Start of Entries provided

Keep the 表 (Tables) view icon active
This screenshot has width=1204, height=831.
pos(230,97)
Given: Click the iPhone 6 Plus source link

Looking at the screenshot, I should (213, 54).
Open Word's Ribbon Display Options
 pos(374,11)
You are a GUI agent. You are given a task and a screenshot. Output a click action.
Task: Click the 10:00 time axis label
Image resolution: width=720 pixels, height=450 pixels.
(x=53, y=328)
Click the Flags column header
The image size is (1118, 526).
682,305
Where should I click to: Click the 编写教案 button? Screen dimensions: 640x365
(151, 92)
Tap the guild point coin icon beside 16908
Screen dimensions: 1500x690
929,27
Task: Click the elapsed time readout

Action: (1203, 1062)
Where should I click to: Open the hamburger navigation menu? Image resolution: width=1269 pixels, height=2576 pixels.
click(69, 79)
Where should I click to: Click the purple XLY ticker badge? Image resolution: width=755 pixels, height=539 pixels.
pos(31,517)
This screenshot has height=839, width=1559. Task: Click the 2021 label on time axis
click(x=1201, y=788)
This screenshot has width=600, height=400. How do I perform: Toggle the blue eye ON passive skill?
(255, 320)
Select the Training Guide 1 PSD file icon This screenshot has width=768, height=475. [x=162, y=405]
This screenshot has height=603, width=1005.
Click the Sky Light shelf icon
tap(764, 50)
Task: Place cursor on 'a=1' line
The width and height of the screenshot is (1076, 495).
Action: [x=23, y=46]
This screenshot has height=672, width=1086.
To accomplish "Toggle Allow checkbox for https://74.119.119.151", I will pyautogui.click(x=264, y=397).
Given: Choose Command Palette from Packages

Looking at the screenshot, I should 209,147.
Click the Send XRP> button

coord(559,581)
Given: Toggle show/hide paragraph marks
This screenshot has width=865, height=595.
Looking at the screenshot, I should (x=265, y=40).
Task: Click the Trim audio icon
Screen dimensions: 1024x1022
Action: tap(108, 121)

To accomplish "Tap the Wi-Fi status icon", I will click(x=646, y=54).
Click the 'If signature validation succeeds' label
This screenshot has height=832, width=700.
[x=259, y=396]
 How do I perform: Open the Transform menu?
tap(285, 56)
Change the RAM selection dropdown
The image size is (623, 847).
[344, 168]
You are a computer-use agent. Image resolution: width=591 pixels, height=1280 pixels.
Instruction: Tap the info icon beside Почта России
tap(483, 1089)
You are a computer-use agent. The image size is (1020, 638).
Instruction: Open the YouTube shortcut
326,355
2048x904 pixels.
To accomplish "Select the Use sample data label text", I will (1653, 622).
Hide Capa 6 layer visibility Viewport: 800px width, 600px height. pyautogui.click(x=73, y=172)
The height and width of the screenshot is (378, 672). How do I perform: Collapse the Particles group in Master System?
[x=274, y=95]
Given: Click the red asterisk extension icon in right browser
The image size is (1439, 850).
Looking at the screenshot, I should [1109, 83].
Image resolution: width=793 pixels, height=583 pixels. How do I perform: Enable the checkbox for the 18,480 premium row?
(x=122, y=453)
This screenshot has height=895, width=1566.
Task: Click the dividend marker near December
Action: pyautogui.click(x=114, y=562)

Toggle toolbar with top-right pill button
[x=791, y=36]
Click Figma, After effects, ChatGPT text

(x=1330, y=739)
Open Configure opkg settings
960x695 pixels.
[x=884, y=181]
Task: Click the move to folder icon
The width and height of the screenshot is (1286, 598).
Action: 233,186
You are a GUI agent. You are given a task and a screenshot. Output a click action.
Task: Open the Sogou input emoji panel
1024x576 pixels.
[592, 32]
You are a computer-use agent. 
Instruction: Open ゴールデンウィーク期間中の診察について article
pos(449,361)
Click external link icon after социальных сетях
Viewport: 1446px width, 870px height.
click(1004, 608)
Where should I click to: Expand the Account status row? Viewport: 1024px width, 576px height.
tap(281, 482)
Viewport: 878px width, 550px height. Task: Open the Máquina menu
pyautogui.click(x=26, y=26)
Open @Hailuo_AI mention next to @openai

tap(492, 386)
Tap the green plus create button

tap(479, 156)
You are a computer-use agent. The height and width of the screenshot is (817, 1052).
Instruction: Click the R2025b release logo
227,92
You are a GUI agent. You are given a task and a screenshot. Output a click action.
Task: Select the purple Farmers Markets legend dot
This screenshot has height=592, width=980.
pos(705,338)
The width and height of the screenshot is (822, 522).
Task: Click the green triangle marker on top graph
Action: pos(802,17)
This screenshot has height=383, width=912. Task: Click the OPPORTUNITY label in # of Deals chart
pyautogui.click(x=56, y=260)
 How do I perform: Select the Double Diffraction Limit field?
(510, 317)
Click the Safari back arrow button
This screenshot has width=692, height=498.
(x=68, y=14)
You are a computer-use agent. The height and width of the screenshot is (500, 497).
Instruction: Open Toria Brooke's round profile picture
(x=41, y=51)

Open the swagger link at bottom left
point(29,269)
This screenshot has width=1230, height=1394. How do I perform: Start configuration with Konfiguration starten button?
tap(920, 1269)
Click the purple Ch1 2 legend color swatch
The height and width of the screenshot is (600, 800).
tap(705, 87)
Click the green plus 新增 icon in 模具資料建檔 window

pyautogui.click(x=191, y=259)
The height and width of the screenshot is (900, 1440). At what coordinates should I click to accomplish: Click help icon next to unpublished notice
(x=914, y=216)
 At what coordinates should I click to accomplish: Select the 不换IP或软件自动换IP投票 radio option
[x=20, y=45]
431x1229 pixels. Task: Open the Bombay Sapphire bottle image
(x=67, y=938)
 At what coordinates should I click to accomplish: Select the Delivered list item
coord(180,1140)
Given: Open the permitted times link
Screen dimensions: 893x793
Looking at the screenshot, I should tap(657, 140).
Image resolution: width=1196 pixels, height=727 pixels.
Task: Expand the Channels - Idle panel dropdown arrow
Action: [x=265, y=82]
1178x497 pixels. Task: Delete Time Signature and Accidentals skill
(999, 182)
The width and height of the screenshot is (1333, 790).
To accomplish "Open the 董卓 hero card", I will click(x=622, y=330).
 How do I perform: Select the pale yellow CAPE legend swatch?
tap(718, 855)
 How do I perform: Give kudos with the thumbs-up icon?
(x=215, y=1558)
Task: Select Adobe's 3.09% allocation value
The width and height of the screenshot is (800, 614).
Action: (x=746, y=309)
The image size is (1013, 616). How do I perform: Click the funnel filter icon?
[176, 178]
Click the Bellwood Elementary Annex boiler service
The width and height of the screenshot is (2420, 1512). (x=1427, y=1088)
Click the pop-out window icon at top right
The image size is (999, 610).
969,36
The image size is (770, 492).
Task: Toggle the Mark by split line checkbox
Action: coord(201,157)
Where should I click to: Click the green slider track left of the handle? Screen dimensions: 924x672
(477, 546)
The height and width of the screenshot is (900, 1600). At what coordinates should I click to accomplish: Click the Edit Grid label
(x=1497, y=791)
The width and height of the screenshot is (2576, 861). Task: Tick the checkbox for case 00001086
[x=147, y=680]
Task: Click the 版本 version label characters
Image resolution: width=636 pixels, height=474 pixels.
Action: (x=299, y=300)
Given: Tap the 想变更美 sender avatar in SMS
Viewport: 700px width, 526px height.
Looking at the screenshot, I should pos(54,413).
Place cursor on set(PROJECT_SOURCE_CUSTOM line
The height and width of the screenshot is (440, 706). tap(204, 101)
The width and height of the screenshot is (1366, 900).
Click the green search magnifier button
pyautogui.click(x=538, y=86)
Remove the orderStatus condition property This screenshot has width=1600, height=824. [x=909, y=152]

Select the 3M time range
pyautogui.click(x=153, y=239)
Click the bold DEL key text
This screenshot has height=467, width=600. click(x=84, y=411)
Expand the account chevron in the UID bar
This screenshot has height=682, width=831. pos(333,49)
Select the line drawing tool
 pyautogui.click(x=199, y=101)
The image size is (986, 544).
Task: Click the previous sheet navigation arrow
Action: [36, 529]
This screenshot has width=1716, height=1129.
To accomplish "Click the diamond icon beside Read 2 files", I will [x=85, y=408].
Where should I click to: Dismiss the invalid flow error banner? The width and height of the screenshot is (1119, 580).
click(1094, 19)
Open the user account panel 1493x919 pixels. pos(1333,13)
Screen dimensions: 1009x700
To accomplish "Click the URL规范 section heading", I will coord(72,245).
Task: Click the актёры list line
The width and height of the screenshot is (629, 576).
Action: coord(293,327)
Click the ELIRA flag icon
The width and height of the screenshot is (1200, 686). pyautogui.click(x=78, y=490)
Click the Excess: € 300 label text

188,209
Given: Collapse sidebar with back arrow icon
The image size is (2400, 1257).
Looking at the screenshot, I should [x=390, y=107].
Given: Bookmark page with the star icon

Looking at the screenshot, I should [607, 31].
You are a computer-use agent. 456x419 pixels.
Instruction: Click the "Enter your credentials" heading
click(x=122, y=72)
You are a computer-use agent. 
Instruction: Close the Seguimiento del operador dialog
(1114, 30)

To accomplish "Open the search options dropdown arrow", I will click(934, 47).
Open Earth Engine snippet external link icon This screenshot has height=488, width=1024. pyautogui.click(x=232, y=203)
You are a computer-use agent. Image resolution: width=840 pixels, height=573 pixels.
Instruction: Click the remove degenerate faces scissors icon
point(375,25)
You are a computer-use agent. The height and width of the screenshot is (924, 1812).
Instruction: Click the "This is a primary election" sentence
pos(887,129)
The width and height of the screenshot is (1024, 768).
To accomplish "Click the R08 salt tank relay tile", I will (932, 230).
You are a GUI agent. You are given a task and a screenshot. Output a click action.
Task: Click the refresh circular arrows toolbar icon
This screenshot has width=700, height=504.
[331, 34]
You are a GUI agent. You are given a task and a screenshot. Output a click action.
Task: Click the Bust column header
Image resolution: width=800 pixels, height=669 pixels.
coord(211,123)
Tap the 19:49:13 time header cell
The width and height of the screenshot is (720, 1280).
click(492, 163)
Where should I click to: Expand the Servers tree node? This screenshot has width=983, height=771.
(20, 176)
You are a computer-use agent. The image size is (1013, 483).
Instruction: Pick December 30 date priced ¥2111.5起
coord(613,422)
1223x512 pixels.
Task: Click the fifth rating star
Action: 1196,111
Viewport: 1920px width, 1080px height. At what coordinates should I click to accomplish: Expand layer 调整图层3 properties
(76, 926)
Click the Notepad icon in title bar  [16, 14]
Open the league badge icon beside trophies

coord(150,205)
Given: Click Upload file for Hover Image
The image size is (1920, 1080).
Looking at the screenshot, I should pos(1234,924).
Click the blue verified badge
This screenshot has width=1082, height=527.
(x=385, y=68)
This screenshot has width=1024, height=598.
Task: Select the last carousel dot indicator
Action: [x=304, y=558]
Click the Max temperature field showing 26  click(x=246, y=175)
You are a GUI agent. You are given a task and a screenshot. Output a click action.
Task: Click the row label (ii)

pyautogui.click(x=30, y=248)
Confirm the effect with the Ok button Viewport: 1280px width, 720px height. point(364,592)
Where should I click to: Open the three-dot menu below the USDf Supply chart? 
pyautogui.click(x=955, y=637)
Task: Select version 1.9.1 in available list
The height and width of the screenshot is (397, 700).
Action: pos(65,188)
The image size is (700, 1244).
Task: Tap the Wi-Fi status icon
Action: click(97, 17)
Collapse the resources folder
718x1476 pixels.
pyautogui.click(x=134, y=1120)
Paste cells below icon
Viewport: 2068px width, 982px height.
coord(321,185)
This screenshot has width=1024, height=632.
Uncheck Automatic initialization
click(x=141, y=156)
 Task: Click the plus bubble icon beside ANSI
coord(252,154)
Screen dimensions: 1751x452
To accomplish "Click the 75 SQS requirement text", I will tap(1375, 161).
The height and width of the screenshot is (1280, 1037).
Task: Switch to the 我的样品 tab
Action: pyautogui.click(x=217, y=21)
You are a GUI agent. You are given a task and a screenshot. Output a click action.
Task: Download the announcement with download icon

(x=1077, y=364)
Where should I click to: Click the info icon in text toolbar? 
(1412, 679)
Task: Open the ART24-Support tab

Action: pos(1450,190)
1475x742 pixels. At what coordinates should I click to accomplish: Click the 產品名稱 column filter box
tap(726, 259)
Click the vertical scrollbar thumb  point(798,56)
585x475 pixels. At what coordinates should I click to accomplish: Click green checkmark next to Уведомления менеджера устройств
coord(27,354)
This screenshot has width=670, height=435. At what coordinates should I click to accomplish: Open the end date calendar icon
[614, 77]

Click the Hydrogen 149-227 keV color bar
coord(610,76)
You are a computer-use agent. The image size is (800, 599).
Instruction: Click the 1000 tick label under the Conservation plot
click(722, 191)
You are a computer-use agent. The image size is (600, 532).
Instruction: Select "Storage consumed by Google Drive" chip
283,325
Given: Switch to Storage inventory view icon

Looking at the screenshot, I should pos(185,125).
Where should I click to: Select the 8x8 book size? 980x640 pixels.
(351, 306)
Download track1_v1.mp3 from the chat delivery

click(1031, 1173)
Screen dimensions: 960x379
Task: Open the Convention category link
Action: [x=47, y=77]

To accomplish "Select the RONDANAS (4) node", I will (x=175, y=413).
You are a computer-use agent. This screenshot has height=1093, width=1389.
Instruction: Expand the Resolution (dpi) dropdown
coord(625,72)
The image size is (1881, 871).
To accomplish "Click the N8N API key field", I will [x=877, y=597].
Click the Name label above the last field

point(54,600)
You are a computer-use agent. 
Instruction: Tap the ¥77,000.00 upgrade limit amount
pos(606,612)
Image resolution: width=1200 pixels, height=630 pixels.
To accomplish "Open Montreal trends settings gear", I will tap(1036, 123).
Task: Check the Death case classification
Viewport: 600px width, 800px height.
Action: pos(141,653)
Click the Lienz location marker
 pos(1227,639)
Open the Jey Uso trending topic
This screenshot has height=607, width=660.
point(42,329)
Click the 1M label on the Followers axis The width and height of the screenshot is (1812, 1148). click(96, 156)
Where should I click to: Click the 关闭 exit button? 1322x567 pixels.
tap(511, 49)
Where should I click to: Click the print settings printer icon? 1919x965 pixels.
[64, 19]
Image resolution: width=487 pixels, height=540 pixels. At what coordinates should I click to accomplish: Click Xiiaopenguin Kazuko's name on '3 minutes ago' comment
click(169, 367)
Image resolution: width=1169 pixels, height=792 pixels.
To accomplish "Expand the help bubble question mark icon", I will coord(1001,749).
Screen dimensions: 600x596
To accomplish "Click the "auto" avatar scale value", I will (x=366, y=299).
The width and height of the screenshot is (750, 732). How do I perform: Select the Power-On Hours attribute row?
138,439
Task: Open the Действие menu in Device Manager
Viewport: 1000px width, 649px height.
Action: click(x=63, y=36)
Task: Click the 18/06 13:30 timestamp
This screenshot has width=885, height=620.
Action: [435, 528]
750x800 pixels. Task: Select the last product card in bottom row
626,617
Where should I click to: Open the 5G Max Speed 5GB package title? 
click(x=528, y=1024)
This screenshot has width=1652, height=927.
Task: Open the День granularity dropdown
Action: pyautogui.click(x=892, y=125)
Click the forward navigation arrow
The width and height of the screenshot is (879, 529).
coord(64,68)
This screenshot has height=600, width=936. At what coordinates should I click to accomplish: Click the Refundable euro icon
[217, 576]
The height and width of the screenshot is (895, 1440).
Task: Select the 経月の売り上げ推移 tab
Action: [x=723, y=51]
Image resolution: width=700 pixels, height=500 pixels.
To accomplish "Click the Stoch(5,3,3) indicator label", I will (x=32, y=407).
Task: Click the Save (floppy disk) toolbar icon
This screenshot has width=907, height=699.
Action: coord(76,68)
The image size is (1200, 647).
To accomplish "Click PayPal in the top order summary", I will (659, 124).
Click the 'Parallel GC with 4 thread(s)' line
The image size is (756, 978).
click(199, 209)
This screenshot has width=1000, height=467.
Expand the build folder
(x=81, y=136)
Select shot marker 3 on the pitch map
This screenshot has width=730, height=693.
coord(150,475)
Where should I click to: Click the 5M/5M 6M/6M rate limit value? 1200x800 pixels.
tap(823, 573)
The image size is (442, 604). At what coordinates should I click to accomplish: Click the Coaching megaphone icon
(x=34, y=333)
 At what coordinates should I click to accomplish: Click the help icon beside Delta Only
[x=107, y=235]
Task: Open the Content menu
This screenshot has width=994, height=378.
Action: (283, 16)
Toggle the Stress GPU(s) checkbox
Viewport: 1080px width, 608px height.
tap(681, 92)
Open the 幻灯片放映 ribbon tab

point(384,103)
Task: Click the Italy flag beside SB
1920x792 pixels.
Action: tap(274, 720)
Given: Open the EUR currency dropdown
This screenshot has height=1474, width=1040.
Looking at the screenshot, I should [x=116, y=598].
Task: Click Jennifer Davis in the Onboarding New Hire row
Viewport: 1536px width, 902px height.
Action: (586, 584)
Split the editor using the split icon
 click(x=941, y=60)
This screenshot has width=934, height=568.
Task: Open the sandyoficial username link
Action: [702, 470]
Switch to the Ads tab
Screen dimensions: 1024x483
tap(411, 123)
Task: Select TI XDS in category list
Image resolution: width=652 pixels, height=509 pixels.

End of Entries provided

:: Exercise prompt ::
State how many lines in the records above contain the word "external". Give nothing but the number.

:: Solution to the exercise ::
2